Comparing any living creature to another isn’t really fair. The Brood X cicadas emerge once every 17 years. Biologists speculate that the coordinated mass emergence developed to prevent predators from adapting to their life cycles and periodically overwhelm the unsuspecting aggressors. Their wings adapted with strong veins and thin membranes that contain chitin, a rigid but heavy fibrous compound. Compared to other similar insects like locusts, the cicada wings are heavy and clumsy. The wings also have qualities that prevent bacteria from infecting the cicadas and protect the organs that help the cicadas make their song and find a mate. So the flight and structure of the cicada is perfect for the cicada. Who am I to judge?
Perfection is the freedom from fault or defect. The act of comparison doesn’t give an opportunity for anything to be free of defect or fault. As human beings, our uniqueness and presence give us value, but we strive to be accepted, and some of us strive to be perfect. I’ve heard lots of people claim to be perfectionists over the years. This statement generally refers to reasoning why something they are working on is taking so long. I have found that my fears around writing and sharing my thoughts are founded in wanting readers to enjoy and think highly of my thoughts and abilities. Do I consider myself a perfectionist? Probably not. But I want to be liked and I want my work to be considered excellent. When I doubt my abilities or don’t hear positive feedback, I begin to feel that my contributions aren’t good enough. I procrastinate more and produce less.
A common sentiment in fly tying is that perfect flies catch fisherman and imperfect flies catch fish. I have caught lots of fish on the flies I have tied, and none of them has been perfect or even close to perfect. I can also get caught up in trying to make the perfect cast or having the perfect drift. I also have been reminded of the randomness in life, catching fish when I’m not paying attention or when a fly drags, still inducing a strike from a fish. Being in the right place at the right time and stacking effort all contribute to successes and gaining ground in our pursuits.

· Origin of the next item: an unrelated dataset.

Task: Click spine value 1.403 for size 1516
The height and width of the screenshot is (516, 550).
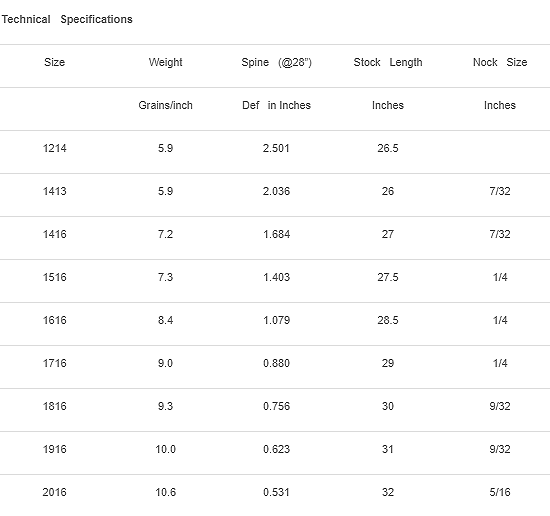Action: (276, 277)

Salvador Dali wisely said, “Have no fear of perfection, you’ll never reach it.” Actor Angela Watson stated, “Perfection is impossible, just strive to do your best”. In the social media dominated world when people are constantly staring at their phones, waiting for likes and thumbs up, we become focused on short-term returns of feedback, and people curate what they show others to indicate a perfect image. I struggle in this space, because the act of curation and posting seems contrived and doesn’t show our full selves. On the river, the water and the fish don’t care what’s perfect. They don’t care if you have the best waders, best fly rod, or even the best cast. On the river, the inconsistencies in flow are the hiding spots, the bumps and boulders create these spaces. The deep pools where no one sees the bottom can hold the biggest fish.
Olympic athlete Kim Collins, stated, “ Strive for continuous improvement instead of perfection.” I like that sentiment. Put in our time to improve skills and enjoy the process. Those are the moments we have to learn, love, and feel. Curating perfect moments or the perfect flight could cause us to miss our window, and it doesn’t allow for the in-between moments. Let’s learn from the cicadas. Let’s spend our moment in the sun flying how we fly. We can bump into things and crash land from time to time. We keep moving ahead.